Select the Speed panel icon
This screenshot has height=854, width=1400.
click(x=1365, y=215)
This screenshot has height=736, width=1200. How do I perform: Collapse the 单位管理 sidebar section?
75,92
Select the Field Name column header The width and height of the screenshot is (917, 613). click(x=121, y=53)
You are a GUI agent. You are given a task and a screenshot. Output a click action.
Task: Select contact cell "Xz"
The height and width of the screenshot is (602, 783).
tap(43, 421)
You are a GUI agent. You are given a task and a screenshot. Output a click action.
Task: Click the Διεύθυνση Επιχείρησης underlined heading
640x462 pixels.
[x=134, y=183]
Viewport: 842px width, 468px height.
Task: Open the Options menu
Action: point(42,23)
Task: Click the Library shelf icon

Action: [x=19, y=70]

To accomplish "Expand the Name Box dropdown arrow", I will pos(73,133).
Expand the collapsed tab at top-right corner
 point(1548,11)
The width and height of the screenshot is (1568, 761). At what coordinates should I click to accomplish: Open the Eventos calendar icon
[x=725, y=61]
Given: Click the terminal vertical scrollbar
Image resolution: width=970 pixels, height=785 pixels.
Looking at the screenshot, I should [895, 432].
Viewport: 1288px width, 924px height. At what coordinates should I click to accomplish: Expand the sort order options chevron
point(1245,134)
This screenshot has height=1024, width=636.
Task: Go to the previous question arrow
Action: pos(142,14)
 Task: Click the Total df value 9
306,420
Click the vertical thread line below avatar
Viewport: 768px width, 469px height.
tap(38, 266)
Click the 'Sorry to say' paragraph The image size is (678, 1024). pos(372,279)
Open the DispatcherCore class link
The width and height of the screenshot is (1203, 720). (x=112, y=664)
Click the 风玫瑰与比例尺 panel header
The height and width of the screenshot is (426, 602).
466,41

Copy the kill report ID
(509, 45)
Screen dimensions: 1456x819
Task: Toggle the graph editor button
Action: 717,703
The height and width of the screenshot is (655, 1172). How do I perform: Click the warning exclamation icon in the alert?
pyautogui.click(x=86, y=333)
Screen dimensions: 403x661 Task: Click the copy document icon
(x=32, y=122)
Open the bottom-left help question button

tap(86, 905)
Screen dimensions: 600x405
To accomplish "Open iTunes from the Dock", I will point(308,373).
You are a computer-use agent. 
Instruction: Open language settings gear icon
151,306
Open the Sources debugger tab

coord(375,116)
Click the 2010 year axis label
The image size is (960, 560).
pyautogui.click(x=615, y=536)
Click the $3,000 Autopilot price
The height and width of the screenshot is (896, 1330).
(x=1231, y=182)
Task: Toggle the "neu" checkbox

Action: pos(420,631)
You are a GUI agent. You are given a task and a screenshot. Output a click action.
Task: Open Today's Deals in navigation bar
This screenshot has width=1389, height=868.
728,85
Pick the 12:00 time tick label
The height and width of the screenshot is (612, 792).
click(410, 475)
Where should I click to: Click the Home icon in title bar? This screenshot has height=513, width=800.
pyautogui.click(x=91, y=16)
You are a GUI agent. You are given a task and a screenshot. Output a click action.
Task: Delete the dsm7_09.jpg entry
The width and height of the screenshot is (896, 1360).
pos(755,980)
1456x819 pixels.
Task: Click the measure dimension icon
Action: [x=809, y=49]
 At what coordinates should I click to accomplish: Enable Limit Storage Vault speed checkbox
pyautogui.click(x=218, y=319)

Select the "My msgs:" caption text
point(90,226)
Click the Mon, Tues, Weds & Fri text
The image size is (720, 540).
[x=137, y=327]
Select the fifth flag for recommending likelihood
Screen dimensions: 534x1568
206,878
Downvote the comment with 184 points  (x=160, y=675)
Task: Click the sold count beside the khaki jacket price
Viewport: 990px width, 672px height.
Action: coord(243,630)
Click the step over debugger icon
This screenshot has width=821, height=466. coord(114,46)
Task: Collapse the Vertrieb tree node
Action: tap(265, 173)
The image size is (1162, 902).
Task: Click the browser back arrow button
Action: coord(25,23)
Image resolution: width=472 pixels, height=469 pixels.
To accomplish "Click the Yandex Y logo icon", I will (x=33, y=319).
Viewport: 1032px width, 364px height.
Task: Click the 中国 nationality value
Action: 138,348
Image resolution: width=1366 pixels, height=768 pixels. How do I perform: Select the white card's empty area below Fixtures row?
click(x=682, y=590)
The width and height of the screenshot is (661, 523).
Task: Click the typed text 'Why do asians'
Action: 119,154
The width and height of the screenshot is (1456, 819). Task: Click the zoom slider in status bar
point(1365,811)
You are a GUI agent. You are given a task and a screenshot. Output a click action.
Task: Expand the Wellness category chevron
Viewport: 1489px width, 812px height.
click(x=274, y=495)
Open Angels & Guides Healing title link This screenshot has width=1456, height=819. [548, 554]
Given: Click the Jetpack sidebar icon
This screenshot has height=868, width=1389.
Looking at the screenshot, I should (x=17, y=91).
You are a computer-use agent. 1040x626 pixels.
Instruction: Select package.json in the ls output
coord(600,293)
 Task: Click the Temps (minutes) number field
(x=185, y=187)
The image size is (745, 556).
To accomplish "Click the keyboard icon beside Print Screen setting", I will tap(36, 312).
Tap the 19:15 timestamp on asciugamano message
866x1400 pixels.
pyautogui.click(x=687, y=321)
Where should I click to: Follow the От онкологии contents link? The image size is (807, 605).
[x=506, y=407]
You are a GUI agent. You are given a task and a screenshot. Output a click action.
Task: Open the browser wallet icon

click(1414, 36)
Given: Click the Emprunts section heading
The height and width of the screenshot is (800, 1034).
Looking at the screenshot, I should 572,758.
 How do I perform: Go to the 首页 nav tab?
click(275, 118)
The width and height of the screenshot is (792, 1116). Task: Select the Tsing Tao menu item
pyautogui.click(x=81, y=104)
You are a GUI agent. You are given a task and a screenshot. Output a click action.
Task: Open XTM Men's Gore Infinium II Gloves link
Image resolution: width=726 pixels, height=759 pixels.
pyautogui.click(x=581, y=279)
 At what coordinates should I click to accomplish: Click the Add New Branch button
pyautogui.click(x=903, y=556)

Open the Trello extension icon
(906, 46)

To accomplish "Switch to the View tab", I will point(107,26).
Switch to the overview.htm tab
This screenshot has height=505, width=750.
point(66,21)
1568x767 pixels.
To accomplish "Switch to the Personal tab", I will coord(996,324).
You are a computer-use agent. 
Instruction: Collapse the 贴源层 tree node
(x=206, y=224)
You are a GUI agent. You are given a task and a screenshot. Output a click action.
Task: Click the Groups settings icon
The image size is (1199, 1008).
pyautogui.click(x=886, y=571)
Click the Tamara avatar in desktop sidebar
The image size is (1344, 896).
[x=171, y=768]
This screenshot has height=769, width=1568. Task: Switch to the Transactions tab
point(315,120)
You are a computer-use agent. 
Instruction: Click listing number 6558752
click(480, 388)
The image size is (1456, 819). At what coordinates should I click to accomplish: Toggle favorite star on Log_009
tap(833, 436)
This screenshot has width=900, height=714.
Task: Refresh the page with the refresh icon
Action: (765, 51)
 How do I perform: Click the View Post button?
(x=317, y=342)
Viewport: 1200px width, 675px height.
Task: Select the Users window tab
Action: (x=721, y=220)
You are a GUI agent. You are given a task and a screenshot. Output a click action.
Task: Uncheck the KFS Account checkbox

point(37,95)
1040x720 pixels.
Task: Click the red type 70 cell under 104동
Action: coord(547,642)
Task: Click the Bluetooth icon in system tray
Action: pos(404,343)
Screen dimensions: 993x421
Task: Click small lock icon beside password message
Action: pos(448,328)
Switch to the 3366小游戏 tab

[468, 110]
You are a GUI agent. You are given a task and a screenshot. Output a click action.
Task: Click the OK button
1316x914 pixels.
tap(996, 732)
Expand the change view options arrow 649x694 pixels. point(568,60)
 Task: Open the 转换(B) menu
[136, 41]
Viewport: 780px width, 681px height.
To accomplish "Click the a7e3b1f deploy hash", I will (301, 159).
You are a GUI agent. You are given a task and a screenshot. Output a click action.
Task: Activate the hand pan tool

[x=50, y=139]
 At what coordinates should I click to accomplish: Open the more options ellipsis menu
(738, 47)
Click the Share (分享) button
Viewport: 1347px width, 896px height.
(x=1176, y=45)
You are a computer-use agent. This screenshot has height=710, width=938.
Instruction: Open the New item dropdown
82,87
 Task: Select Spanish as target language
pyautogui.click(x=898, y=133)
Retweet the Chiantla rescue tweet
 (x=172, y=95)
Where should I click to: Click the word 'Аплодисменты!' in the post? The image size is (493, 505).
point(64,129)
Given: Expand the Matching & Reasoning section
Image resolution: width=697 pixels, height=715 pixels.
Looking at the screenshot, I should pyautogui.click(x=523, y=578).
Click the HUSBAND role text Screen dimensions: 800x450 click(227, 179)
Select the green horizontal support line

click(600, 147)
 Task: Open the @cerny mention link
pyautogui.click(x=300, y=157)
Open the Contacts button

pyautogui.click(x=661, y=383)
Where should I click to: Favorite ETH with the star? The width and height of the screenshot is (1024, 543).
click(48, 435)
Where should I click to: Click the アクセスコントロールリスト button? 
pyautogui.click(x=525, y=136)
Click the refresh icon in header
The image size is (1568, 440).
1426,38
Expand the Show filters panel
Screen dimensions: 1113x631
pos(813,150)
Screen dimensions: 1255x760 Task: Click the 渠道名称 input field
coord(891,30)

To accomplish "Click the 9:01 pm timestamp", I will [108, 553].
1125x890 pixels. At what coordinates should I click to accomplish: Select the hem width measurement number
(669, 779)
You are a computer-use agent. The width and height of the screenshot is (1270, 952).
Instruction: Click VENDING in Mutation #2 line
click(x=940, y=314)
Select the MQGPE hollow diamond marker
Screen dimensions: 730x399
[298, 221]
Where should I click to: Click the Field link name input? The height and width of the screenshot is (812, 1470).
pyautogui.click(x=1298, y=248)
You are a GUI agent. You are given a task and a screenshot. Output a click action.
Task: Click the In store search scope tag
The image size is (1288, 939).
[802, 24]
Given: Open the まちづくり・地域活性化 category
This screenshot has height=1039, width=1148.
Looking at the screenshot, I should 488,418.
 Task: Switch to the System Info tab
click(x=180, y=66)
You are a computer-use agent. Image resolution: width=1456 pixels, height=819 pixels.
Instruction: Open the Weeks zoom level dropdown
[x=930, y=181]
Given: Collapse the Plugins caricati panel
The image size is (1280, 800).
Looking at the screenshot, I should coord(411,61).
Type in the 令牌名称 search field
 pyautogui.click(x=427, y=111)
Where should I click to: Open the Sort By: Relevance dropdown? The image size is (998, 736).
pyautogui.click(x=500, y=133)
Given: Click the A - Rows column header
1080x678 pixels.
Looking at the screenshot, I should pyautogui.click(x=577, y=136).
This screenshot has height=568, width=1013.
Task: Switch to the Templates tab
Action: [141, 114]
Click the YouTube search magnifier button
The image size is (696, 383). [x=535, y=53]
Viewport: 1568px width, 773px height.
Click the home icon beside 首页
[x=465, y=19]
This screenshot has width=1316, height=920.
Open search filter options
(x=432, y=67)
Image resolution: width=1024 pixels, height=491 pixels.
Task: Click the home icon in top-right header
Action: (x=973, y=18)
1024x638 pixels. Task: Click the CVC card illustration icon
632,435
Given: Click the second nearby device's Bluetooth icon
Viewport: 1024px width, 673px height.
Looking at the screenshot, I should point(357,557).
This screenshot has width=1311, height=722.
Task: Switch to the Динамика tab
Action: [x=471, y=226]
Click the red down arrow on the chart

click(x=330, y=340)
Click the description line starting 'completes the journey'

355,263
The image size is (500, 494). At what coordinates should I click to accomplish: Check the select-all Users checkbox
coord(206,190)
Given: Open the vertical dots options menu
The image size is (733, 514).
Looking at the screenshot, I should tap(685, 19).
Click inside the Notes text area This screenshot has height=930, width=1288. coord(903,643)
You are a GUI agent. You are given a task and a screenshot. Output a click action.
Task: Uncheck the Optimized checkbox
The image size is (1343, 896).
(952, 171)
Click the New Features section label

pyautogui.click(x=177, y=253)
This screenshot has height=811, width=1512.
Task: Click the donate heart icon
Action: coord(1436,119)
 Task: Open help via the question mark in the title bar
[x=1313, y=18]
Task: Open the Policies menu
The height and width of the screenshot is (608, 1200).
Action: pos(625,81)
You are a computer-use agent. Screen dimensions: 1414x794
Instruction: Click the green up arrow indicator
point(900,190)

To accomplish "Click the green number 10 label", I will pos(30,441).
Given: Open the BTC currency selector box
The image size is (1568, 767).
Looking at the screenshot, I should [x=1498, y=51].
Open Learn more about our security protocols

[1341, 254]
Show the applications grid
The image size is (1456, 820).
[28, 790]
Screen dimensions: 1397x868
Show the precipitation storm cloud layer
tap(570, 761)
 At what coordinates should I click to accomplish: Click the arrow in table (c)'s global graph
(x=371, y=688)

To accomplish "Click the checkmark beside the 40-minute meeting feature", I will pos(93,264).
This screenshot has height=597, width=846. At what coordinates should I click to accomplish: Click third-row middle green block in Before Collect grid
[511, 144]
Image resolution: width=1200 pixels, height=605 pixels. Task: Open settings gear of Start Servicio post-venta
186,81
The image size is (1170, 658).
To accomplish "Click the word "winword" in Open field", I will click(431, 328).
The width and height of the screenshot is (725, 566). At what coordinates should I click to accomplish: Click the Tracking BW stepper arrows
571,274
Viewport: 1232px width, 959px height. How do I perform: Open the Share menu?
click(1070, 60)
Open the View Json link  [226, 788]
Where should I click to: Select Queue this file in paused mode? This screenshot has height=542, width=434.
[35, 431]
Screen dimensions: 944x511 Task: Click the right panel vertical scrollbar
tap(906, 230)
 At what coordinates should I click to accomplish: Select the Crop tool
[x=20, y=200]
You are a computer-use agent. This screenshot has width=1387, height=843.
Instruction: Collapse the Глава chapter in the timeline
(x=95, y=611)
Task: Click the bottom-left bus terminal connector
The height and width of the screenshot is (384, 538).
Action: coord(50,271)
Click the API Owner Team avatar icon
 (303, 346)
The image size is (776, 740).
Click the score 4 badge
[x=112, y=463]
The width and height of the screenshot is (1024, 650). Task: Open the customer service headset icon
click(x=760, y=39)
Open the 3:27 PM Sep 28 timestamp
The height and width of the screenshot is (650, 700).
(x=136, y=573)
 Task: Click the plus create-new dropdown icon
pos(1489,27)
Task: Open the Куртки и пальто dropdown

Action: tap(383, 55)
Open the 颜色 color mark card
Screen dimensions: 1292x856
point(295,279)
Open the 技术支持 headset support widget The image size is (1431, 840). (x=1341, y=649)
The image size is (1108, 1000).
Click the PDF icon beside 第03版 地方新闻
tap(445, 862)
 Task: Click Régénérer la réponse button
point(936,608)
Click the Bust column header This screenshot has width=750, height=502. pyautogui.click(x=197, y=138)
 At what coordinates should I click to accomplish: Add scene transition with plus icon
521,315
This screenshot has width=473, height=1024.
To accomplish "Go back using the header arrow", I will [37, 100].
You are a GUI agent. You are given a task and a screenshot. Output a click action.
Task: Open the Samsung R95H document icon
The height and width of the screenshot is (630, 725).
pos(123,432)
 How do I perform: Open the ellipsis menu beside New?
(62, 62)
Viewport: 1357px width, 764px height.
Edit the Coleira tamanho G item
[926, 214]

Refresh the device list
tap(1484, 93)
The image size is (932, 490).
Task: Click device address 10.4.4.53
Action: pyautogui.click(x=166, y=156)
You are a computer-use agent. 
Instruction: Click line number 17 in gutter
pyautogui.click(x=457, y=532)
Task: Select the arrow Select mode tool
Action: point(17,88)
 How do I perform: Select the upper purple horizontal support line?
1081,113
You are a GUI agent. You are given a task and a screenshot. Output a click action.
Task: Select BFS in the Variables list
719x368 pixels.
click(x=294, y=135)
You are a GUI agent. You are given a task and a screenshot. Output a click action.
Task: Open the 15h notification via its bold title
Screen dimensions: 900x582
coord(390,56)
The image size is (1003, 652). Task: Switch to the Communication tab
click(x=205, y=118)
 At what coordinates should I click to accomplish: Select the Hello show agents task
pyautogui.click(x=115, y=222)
-------------------------
### What is needed
Update the stretch of the listing from the line containing "This screenshot has height=769, width=1568." through the line containing "click(480, 388)" by changing "Transactions" to "Payments", keeping everything else the same. Return only those lines.

### The answer
This screenshot has height=769, width=1568. Task: Switch to the Payments tab
point(315,120)
You are a computer-use agent. 
Instruction: Click listing number 6558752
click(480, 388)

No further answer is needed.